Vishal Gulati, a VC in the healthcare sector, spoke to my MBA cohort today and gave a few tips on mistakes commonly found within business plans…
- Competition is a good thing. Statements such as “We have no competitors” signals that either you don’t know your market or you’re making something no one wants.
- On market size/opportunity. “We’re aiming for a 1% of a zillion $ market” is an “upside down” way of thinking. In established markets new entrants have a very small chance of breaking through and any potential gaps is likely to be filled by incumbents. Instead, share your strategy on how you will execute to capture & grow your user base.
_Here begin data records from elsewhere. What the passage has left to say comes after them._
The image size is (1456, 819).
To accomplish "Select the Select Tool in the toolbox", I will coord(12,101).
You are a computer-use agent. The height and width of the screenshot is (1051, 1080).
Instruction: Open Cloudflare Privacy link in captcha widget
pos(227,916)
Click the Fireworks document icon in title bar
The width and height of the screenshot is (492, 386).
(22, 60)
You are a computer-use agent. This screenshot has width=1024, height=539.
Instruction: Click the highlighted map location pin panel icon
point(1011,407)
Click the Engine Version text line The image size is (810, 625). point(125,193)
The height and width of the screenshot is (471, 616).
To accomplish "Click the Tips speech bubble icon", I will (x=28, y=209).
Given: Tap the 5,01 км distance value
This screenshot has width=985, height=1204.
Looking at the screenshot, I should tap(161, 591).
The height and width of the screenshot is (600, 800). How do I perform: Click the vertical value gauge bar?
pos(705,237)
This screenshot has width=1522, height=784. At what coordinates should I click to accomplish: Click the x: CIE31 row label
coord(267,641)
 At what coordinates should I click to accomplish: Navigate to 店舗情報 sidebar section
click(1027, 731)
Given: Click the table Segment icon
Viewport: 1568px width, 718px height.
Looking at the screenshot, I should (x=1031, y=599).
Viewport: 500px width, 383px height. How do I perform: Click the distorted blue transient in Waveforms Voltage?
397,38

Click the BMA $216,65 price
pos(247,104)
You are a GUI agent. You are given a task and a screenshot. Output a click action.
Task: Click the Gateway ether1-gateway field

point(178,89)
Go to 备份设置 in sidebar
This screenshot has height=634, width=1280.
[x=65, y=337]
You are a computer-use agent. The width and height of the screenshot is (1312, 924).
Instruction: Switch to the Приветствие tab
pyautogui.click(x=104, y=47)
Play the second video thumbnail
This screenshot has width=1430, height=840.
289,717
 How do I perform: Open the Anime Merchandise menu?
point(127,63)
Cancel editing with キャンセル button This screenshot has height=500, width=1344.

- Information overload or failure to express yourself succinctly – focus on your elevator pitch and the exec summary. You should spend as much time polishing your exec summary as the rest of the business plan.
- The assumption of “all we need is the money..” and the rest everything is worked out. Wrong!) Many times challenges don’t surface until money shows up and you begin to execute. Be very realistic about execution and operational challenges that you may face and have a plan in place on how to tackle them.
- Holding back information. If a business or technology is so secretive it’s probably not worth investing in. VCs aren’t going to sign an NDA so share non-confidential information at the start.
- Relying too much on intermediaries and ‘advisors’.
- Absence of proper ‘use of proceeds’ – investors care about what the money is going to be used for. Provide exact utilization of capital helps VCs focus on individual functions of the company & identify potential risks.
- Not knowing your route to market.
Finally, know your business well. You don’t really understand it until you can explain it to your grandmother.